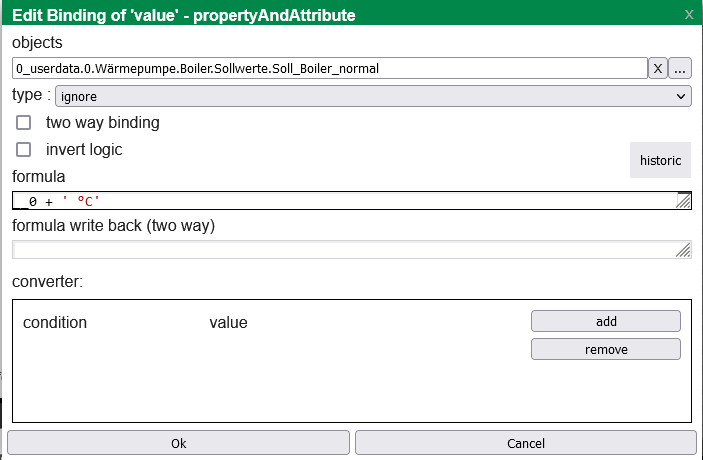The height and width of the screenshot is (460, 703).
Task: Focus the objects ID input field
Action: [x=330, y=69]
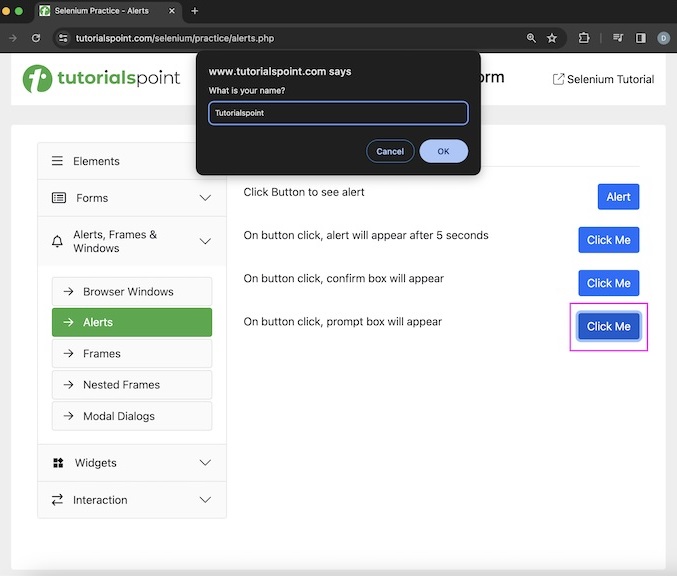Open the Chrome profile avatar
Image resolution: width=677 pixels, height=576 pixels.
[x=663, y=38]
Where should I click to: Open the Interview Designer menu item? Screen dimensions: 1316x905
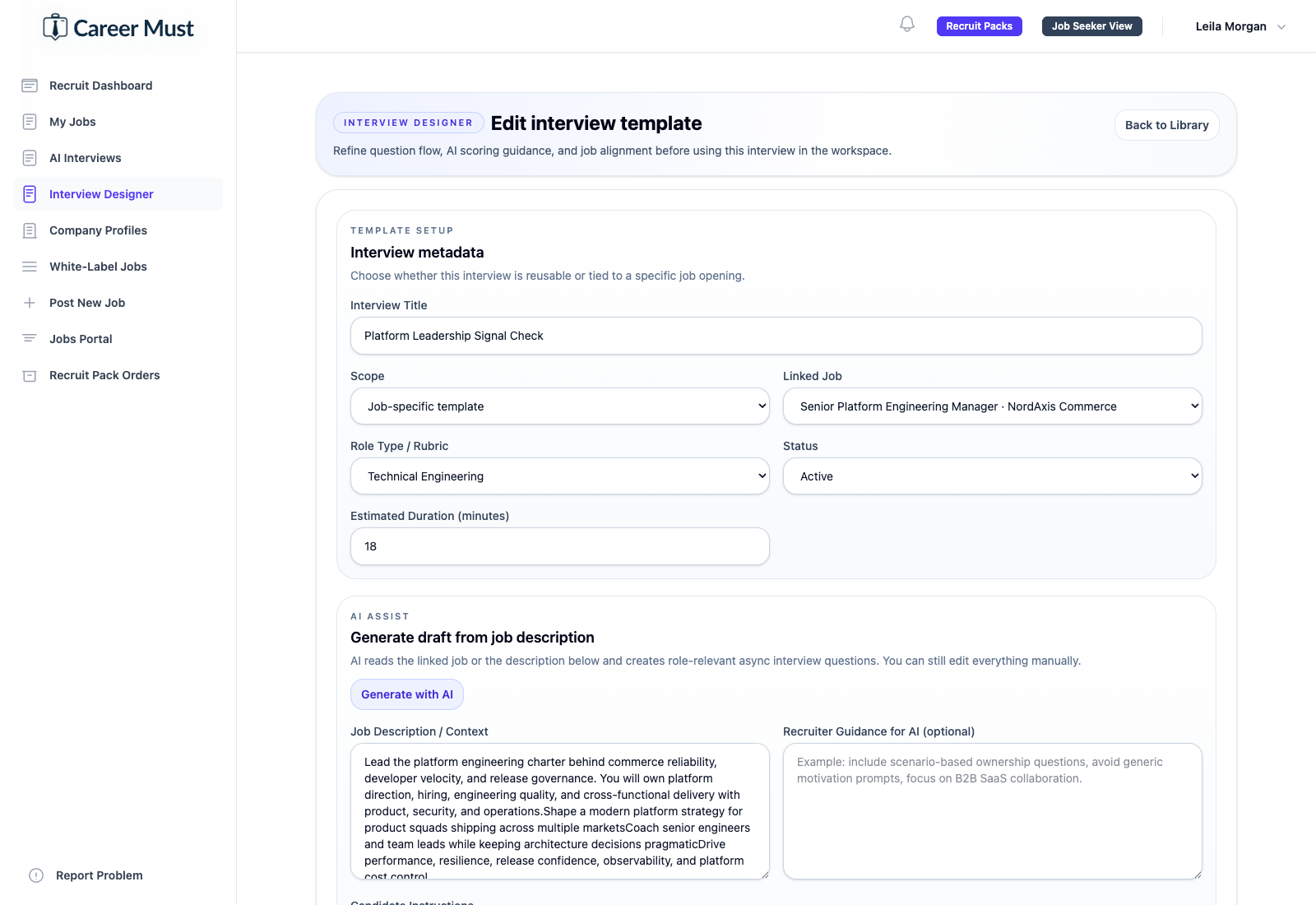click(x=101, y=194)
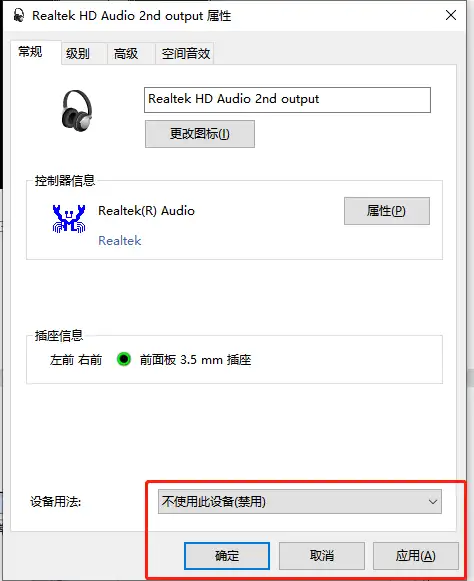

> [PROBLEM DESCRIPTION]: Reproduce word for word the lines from the line holding "Where should I" through the last line of the material above, inclusive, and keep pictures out of it.

> [FINISHED TASK]:
Where should I click to: Open the Interview Designer menu item? Screen dimensions: 1316x905
click(x=101, y=194)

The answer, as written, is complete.